In the ongoing civil litigation over one of upstate New York's most notorious wrongful convictions, a key paid expert for Syracuse and Onondaga County has reversed his publicly stated position on whether prosecutorial misconduct occurred in the case that sent Anthony Broadwater to prison for 16 years.
Broadwater was convicted in 1982 of raping author Alice Sebold near Syracuse University campus in 1981. The conviction was thrown out in 2021 after current District Attorney William Fitzpatrick argued that prosecutors should have dropped the case when Sebold misidentified her attacker at a police lineup, selecting a different man as her assailant. Broadwater spent nearly four decades as either incarcerated or a registered sex offender before his exoneration.
Bennett Gershman, a veteran Pace University law professor, told ProPublica in 2024 that prosecutors had 'manufactured a case' against Broadwater and called it 'the most heinous kind of prosecutorial misconduct — when the prosecutor is creating guilt.' He described the conduct as 'so much worse than plain misconduct. This is tyranny.'
What the Right Is Saying
Defenders of the original prosecution argue that hindsight analysis of decades-old cases risks imposing modern standards retroactively on prosecutors working under different legal frameworks and with less developed understanding of eyewitness identification issues.
Some legal commentators have noted that while Gershman's reversal may appear unusual, experts are permitted to revise their opinions based on deeper examination of evidence.
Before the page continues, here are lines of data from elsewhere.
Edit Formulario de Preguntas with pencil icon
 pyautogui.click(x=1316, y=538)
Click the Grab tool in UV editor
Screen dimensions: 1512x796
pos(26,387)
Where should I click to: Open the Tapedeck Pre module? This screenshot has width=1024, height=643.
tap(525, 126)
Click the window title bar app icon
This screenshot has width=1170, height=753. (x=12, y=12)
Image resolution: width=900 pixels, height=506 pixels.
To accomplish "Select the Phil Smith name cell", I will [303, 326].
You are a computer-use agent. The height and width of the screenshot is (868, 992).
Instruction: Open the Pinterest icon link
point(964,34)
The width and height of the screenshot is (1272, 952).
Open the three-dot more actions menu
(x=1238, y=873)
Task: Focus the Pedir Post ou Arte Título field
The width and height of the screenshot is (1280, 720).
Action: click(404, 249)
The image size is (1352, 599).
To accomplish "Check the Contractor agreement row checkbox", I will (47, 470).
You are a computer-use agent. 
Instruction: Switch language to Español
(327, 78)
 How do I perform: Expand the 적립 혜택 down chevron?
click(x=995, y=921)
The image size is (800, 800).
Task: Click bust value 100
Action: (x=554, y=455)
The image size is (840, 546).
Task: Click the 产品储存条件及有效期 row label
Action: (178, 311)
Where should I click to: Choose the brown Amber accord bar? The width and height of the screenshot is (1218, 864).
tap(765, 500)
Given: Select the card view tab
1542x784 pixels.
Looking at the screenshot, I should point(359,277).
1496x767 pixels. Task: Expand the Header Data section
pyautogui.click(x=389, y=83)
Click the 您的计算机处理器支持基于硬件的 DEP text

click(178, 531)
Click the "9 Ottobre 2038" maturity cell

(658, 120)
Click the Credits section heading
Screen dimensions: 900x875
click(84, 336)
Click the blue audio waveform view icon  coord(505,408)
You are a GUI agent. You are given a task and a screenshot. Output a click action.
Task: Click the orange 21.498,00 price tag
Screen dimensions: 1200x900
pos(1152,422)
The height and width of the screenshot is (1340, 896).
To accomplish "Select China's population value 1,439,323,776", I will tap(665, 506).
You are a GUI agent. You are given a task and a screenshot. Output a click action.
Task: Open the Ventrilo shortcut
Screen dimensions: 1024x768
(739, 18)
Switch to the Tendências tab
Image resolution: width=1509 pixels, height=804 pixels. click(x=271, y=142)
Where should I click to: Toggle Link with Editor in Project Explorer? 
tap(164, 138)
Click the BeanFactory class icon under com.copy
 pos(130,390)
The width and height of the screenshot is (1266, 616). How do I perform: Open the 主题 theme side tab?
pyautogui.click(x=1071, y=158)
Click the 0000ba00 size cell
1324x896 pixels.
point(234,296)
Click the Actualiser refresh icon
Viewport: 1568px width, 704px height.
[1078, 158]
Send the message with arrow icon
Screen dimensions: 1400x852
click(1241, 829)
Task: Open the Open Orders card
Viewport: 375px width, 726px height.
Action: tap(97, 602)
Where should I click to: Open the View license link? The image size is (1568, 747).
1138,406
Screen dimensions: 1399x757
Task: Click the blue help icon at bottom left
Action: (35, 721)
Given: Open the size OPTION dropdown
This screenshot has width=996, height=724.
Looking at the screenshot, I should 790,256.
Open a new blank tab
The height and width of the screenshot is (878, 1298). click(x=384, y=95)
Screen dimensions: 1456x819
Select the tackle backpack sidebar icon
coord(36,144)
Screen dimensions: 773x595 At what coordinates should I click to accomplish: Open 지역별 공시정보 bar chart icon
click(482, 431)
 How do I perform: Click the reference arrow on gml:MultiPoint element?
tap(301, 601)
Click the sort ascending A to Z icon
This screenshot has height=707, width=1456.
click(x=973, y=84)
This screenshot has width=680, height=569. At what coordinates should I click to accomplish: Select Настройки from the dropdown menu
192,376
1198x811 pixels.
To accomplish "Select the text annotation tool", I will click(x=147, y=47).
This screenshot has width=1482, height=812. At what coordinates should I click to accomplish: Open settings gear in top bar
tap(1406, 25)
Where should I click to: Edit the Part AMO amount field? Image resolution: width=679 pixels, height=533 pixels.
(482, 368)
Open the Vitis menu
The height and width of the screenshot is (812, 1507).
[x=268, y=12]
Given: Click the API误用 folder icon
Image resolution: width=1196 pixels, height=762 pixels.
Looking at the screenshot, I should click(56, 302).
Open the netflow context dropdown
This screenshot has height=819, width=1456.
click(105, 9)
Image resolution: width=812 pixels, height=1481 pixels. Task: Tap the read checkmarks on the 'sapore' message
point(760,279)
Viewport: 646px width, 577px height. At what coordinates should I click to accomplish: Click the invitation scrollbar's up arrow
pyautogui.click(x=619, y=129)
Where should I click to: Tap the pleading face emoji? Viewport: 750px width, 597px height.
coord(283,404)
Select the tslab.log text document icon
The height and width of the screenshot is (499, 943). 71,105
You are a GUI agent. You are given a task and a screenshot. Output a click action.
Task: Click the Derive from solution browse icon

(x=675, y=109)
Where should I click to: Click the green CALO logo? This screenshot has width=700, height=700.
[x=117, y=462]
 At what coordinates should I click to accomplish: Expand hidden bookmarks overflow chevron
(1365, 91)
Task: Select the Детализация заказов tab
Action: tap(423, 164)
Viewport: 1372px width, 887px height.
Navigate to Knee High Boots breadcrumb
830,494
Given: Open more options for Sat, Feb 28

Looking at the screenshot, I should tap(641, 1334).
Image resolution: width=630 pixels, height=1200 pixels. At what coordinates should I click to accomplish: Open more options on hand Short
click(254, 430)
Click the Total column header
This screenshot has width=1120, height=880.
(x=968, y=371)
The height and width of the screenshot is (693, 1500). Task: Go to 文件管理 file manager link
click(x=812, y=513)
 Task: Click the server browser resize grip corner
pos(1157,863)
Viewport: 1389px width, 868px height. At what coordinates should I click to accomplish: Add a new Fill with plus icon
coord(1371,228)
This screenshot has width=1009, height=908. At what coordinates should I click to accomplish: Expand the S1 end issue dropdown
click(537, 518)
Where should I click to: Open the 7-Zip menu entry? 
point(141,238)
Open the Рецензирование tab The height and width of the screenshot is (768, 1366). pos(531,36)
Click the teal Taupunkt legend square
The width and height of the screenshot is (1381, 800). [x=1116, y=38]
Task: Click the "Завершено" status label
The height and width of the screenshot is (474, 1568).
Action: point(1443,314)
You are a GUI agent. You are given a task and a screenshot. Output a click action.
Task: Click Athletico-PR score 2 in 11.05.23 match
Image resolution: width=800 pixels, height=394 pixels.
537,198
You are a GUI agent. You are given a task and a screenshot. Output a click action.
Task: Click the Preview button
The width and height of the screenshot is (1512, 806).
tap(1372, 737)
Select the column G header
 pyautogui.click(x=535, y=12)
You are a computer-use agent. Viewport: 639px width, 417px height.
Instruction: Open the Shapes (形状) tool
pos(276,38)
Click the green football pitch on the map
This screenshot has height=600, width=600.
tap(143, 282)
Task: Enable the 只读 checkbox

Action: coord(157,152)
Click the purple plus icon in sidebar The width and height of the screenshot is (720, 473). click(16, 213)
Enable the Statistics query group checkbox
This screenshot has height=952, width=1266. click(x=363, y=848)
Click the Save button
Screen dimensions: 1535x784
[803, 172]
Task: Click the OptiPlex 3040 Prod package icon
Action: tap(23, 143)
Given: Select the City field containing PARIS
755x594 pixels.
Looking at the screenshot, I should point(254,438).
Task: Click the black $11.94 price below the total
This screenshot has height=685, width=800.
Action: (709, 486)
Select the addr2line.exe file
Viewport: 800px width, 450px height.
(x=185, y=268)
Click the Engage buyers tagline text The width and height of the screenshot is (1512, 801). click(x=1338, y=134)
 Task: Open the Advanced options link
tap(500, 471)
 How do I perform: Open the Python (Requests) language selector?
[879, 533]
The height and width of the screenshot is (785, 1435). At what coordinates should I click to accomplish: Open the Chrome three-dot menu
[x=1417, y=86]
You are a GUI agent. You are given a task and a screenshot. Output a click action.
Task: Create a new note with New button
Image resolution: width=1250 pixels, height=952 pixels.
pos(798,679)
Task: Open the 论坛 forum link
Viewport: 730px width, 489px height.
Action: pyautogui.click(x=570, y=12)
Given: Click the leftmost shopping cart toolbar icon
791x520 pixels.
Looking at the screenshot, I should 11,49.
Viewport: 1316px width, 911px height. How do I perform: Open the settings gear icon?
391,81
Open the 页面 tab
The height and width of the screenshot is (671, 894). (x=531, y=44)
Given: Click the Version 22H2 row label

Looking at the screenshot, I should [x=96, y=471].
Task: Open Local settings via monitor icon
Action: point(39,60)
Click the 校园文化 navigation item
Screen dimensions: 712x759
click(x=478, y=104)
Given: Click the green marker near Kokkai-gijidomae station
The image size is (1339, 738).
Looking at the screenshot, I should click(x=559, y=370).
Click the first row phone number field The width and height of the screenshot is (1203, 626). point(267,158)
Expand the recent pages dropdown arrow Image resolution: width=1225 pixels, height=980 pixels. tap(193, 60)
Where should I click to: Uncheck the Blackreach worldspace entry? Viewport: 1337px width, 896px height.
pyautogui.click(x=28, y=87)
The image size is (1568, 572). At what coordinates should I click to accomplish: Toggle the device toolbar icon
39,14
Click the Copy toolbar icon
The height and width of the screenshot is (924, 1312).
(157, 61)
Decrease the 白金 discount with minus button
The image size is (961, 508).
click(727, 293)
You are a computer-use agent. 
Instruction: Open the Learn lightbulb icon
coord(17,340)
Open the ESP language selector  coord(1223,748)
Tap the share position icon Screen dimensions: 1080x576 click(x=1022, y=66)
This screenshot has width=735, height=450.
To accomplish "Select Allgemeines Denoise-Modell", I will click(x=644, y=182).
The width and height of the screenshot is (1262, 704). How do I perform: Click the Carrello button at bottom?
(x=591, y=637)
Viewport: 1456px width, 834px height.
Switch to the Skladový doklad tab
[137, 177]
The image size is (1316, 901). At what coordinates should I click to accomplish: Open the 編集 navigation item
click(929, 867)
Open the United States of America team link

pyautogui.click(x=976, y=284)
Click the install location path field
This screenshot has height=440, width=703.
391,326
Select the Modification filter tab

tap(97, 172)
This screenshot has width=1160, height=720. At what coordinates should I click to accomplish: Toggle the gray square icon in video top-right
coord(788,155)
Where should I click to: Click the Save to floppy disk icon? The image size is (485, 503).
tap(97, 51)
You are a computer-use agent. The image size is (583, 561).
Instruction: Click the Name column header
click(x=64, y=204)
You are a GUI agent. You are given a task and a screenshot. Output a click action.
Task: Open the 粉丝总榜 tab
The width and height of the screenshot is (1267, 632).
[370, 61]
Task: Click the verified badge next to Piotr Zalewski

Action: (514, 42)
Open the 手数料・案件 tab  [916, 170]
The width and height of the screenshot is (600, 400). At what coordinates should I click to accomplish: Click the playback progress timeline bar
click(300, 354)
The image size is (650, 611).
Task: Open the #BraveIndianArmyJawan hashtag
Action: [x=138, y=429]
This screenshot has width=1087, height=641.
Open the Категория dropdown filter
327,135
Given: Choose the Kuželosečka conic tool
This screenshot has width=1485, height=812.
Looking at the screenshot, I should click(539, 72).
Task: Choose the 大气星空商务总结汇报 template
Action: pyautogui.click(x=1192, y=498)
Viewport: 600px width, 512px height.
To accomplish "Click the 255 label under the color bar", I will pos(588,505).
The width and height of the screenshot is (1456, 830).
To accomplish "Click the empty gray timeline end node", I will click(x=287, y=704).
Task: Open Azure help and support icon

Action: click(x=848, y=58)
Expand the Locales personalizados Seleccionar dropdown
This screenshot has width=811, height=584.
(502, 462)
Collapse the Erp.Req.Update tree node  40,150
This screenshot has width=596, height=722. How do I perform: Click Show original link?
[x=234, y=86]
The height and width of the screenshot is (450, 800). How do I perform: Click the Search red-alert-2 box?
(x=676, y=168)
They point out that civil litigation involves different evidentiary standards than criminal proceedings and that the city and county have an obligation to defend against financial claims.
Lawyers for Syracuse and Onondaga County declined to comment on the expert's changed position or the pending litigation.
What the Left Is Saying
Criminal justice reform advocates have expressed alarm at Gershman's reversal, raising concerns about the integrity of expert testimony in civil cases involving wrongful convictions.
Organizations including the Innocence Project, which works to exonerate wrongfully convicted individuals, have long argued that prosecutorial accountability is essential to preventing future miscarriages of justice. The group has documented hundreds of cases where prosecutors failed to disclose exculpatory evidence or engaged in other misconduct that led to innocent people serving prison sentences.
Defense attorneys representing Broadwater have not commented on Gershman's changed position, but legal observers note that the reversal comes as Broadwater seeks financial compensation for the decades he spent incarcerated based on what multiple parties now acknowledge was a flawed prosecution.
What the Numbers Show
According to court records, Broadwater was convicted in 1982 based primarily on Sebold's eyewitness identification. He served 16 years in state prison before being released and spent an additional 23 years as a registered sex offender before his conviction was vacated in 2021.
DA Fitzpatrick stated publicly that the prosecution should have ended when Sebold identified someone other than Broadwater at a lineup, saying: 'Case is over. Stop.' The district attorney's office supported vacating the conviction after reviewing evidence including testimony about the lineup identification and broader patterns of sexual assaults in the Syracuse area during the period.
Gershman's December 2025 expert report concluded that 'the city’s prosecutors did not engage in misconduct' in pursuing Broadwater's prosecution, a position directly at odds with his public statements made approximately one year earlier. Legal ethics experts quoted by ProPublica described the reversal as 'odd' and potentially undermining to the expert's credibility with future juries.
The Bottom Line
The case highlights tensions between criminal and civil proceedings involving wrongful convictions. While DA Fitzpatrick publicly acknowledged prosecutorial failures that led to Broadwater's imprisonment, municipal defendants in the civil suit are working to limit financial liability for those same historical actions.
Legal ethics experts noted that while changing an expert opinion based on new evidence is not unethical, providing strongly worded public commentary and then testifying for one party raises questions about the boundaries between journalism and litigation. A jury hearing the Broadwater case may now weigh Gershman's conflicting statements when evaluating his credibility as a witness.
Broadwater's lawsuit seeking damages for wrongful conviction remains pending in New York state court.